A dozen more times this same scene was repeated, each time her dusky African warrior would ensconce himself in her welcoming vagina, thrust in a lively manner for several minutes whilst endevouring to bring Tess to a climax or two, and then removing himself and sending his several fluid ounces of DNA down her throat. Tess was keening in joy every few moments, obviously in her element, providing sexual release over and over to her well endowed Nubian friends. Gradually, her lower opening began oozing small amounts of what appeared to be spermatic fluid, as the simple number of penises being entertained within her womanhood ensured that some would deposit at least a small squirt of two of semen while enveloped within her. Her lips, mouth and lower chin were also beginning to show a froth of white fluid, and she had one small streak of semen bisecting her right eyebrow, no doubt from an over-anxious suitor who could not completely contain himself. Then the ceremony shifted into a higher gear.

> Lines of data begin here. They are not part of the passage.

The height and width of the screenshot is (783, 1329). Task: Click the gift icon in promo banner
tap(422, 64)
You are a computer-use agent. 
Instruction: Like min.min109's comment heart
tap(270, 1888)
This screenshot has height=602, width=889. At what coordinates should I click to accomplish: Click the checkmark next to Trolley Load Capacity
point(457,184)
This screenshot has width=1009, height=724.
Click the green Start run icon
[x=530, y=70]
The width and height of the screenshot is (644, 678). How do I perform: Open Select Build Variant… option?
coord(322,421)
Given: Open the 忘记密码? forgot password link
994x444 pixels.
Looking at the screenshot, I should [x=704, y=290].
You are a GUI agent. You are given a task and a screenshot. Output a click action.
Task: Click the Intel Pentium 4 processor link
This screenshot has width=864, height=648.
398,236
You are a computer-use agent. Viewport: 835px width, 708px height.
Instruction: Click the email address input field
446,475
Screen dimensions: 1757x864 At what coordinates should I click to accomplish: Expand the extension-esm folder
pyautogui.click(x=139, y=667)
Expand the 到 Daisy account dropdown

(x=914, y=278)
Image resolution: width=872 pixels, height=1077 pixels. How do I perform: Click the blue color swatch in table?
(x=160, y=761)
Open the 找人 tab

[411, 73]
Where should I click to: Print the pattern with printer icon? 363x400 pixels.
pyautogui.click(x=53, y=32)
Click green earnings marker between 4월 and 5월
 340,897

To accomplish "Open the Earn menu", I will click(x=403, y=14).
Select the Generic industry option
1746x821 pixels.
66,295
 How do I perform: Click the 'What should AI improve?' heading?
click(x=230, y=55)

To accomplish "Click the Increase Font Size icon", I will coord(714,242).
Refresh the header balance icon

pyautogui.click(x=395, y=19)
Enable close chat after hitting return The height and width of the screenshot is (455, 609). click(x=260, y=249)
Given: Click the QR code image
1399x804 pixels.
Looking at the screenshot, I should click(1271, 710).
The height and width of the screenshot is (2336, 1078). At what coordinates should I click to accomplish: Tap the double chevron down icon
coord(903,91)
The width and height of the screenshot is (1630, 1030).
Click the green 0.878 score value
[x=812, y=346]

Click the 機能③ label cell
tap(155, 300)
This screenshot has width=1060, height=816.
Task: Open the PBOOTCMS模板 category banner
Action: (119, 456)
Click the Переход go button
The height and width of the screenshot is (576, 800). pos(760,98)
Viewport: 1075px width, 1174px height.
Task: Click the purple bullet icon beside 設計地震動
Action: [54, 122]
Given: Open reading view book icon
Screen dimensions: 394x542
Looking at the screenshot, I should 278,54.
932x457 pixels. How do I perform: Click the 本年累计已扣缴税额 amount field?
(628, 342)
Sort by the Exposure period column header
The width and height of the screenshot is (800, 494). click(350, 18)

As one man took his place between her thighs, two more approached her northern areas. Her feminine hands took the shafts and began applying the normal back and forth movement that we knew would, sooner or later, coax a few hundred million wriggling sperm cells to begin a journey that would end somewhere in or on the Land of Tess. After just a few moments, the man enjoying her natural sleeve withdrew and pulsed out several thick jets of creamy white semen that landed with audible splats, stretching up her body from her cute little belly button to the nape of her neck.